Countries struggle to meet the Sustainable Development Goals of a better in the next 10 years, large segments of population may still be stricken by poverty-related diseases, yet there is an increasing trend towards obesity the world over.

This is not only happening in rich countries. In the Philippines, the Food and Nutrition Research Institute of the Department of Science and Technology has tracked over a period of 25 years what they call the “urban diet.” The diet usually consists of processed food, refined sugars and syrups, meats and processed meats, cereals and other cereal products, and more interestingly, declining fruit and vegetable consumption. These are basically what we see now on our table.

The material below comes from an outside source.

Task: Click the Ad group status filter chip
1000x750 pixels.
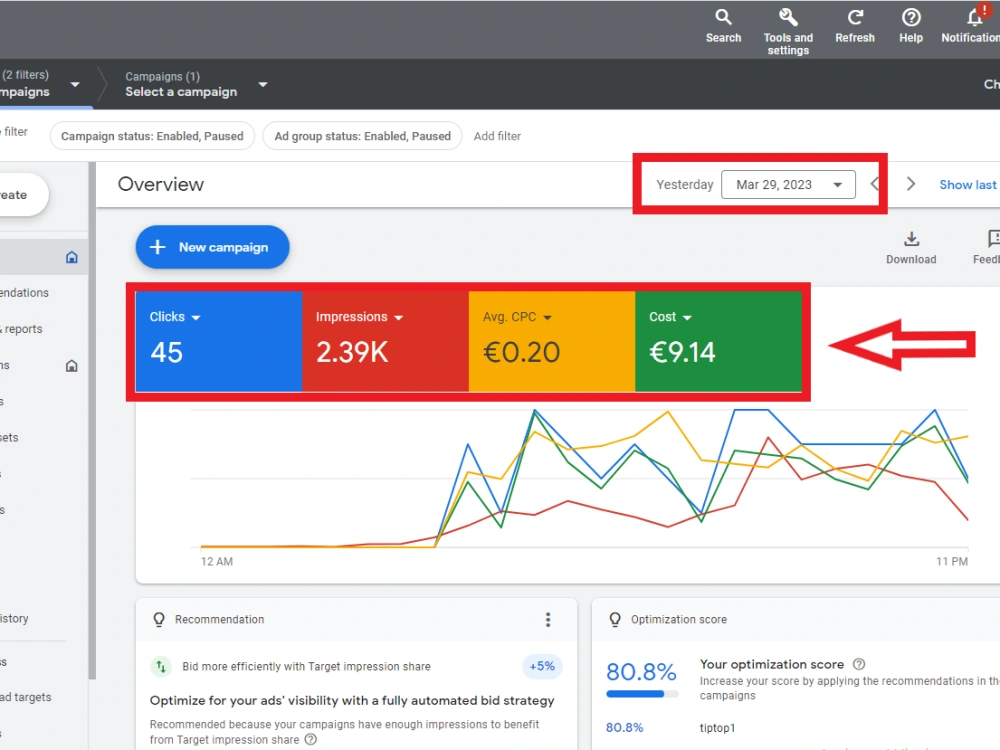Action: (362, 136)
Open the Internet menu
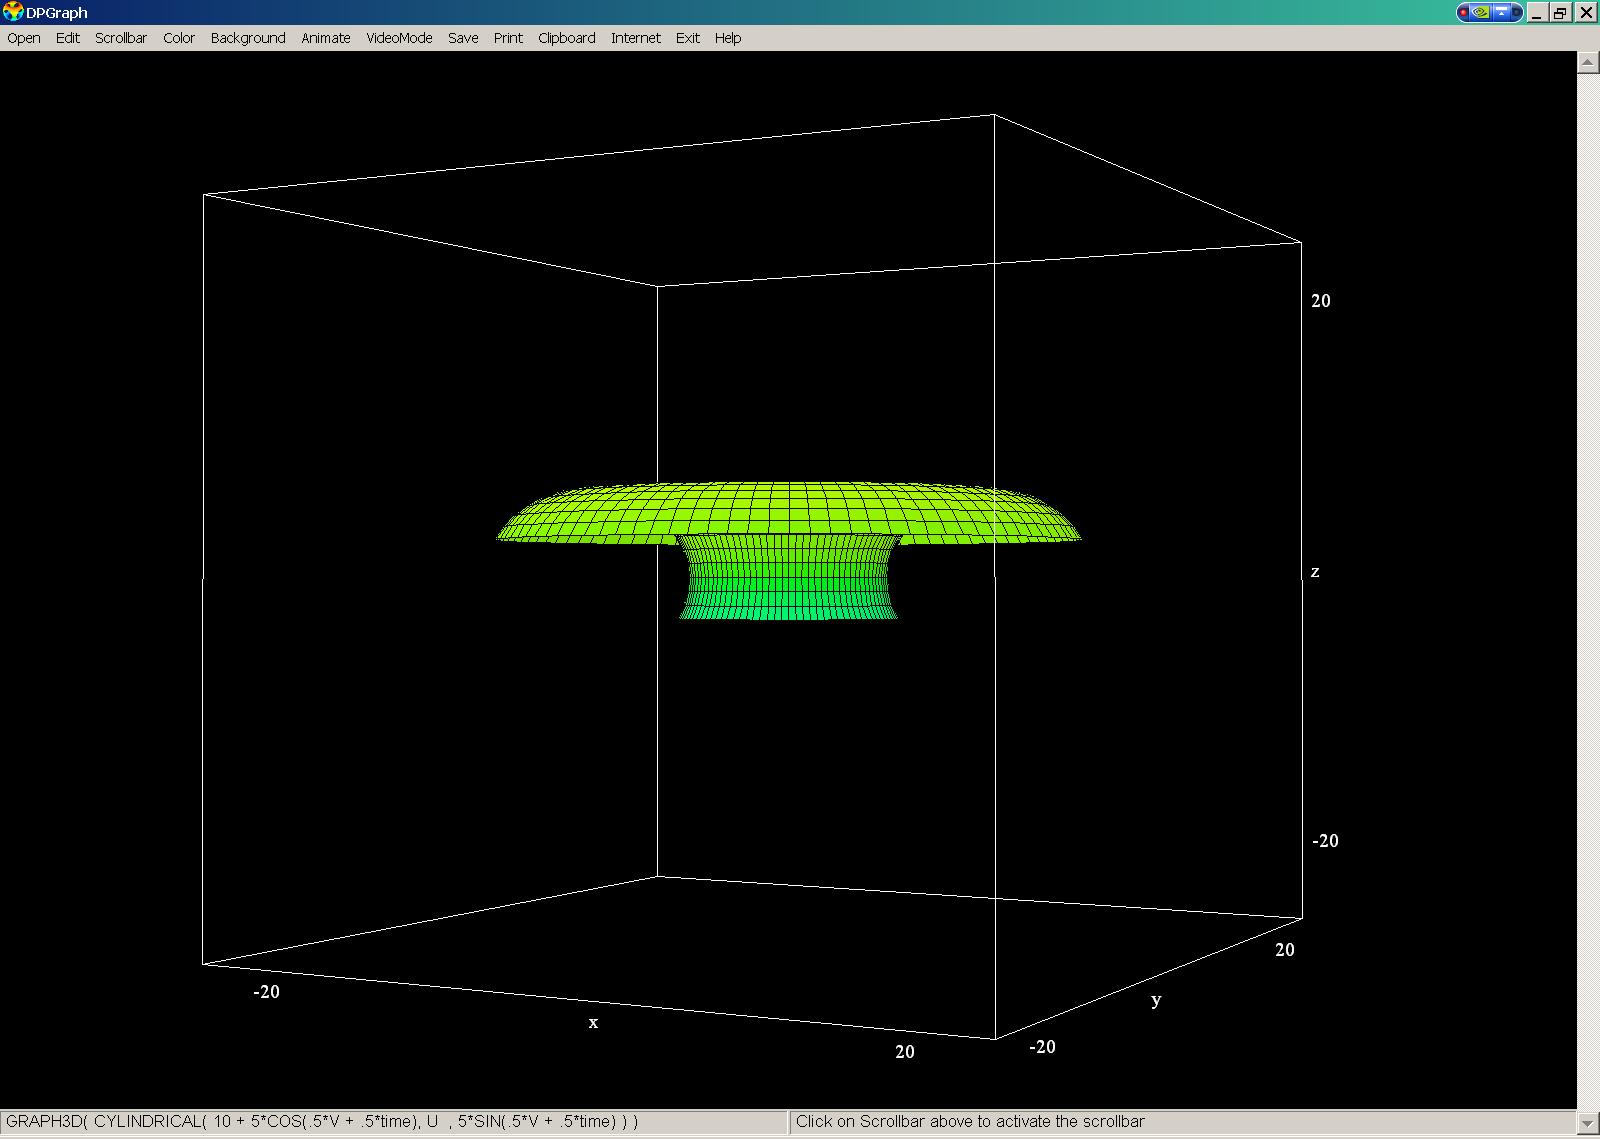This screenshot has width=1600, height=1139. 636,38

Lifestyle factors play a significant role in this trend. A study conducted by the Food and Agriculture Organization of the United Nations show that new technologies in work and leisure, along with changing diets have increased obesity levels in the urban areas of developing countries like the Philippines. In other words, we no longer move around and expend energy the way the past generations did, in the workplace or at home.

For the rural areas, however, obesity is not seen as a problem. “Urban residents have a vastly different lifestyle than rural residents. Their lifestyle creates their own patterns of food demand and time allocation. The consequences for diets, physical activity and health have been enormous,” the report of FAO showed.

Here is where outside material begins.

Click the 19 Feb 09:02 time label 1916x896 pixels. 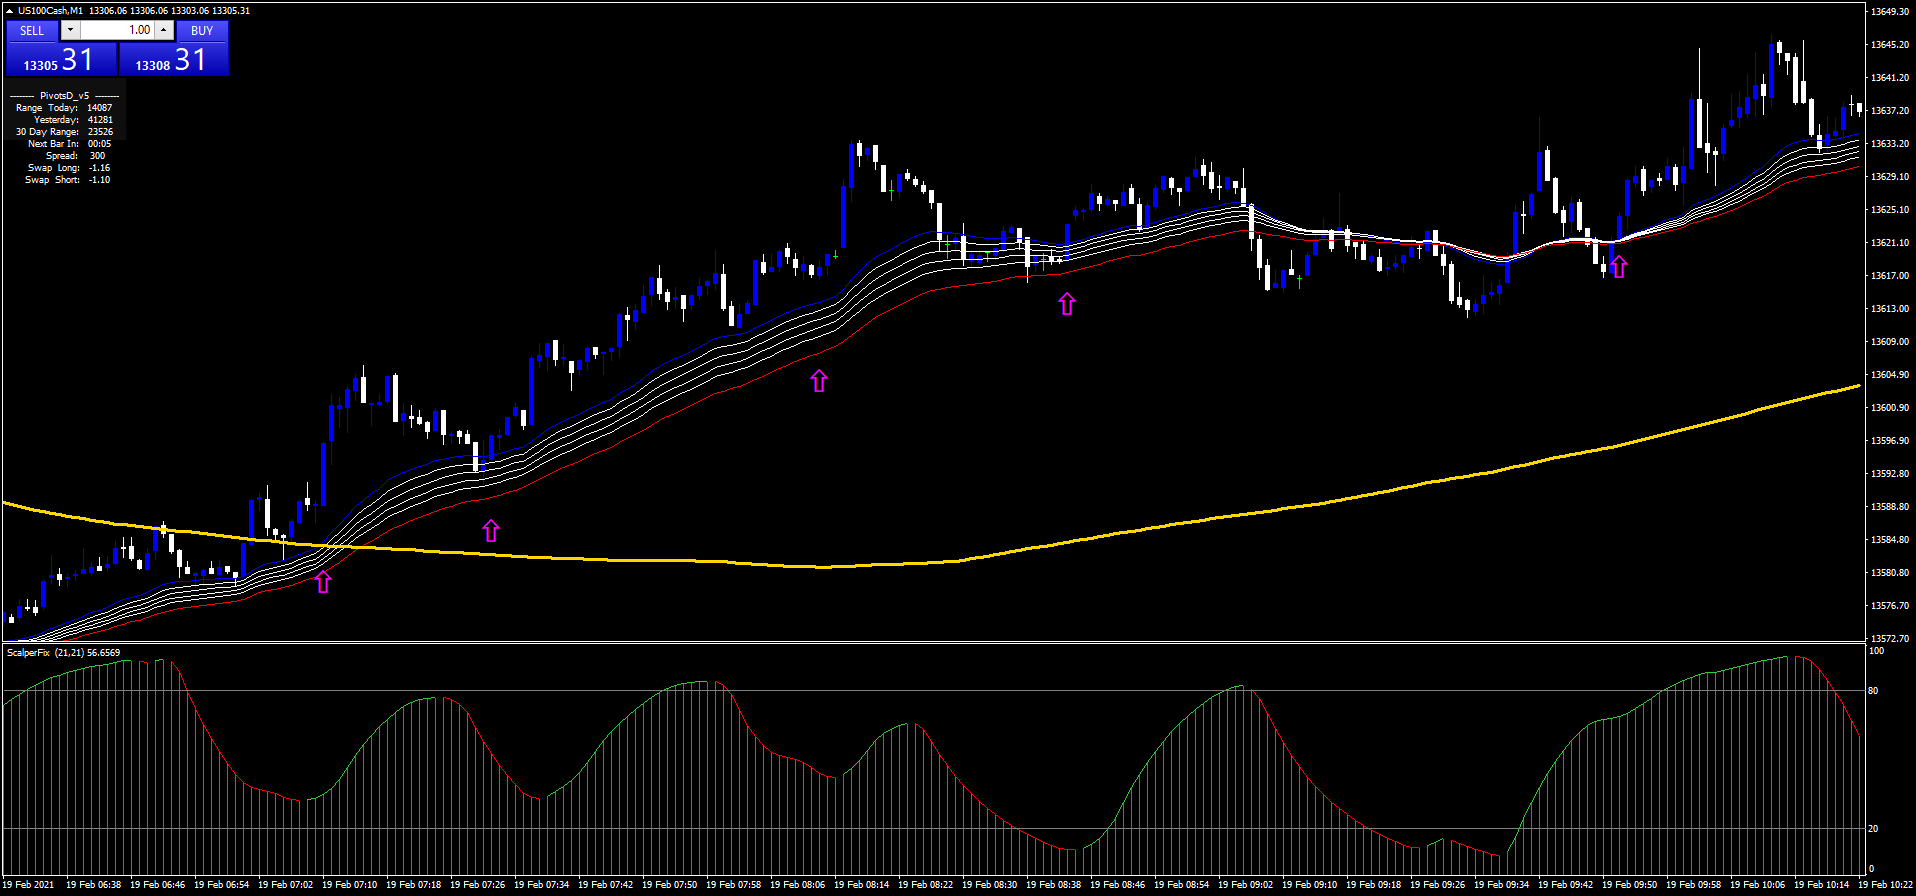pyautogui.click(x=1245, y=884)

How then can the food policy deal with the contradictory goal of curbing malnutrition on one hand and promoting less food demand on the other? We now have a problem of over nutrition and under nutrition and we are at a loss on what to do about it.

Promoting healthy lifestyle such as the move to stop smoking and the recent swell of exercise enthusiasts are welcome developments in this area. Still, most of those in the urban centers do not have enough time or extra finances to take care of themselves – to their detriment. They’d rather use the time to engage in other jobs to augment their income.

We need to study practical interventions to prevent the increase in all forms of lifestyle diseases. After all, this impacts greatly on productivity of our human resources already threatened by the lure of overseas jobs.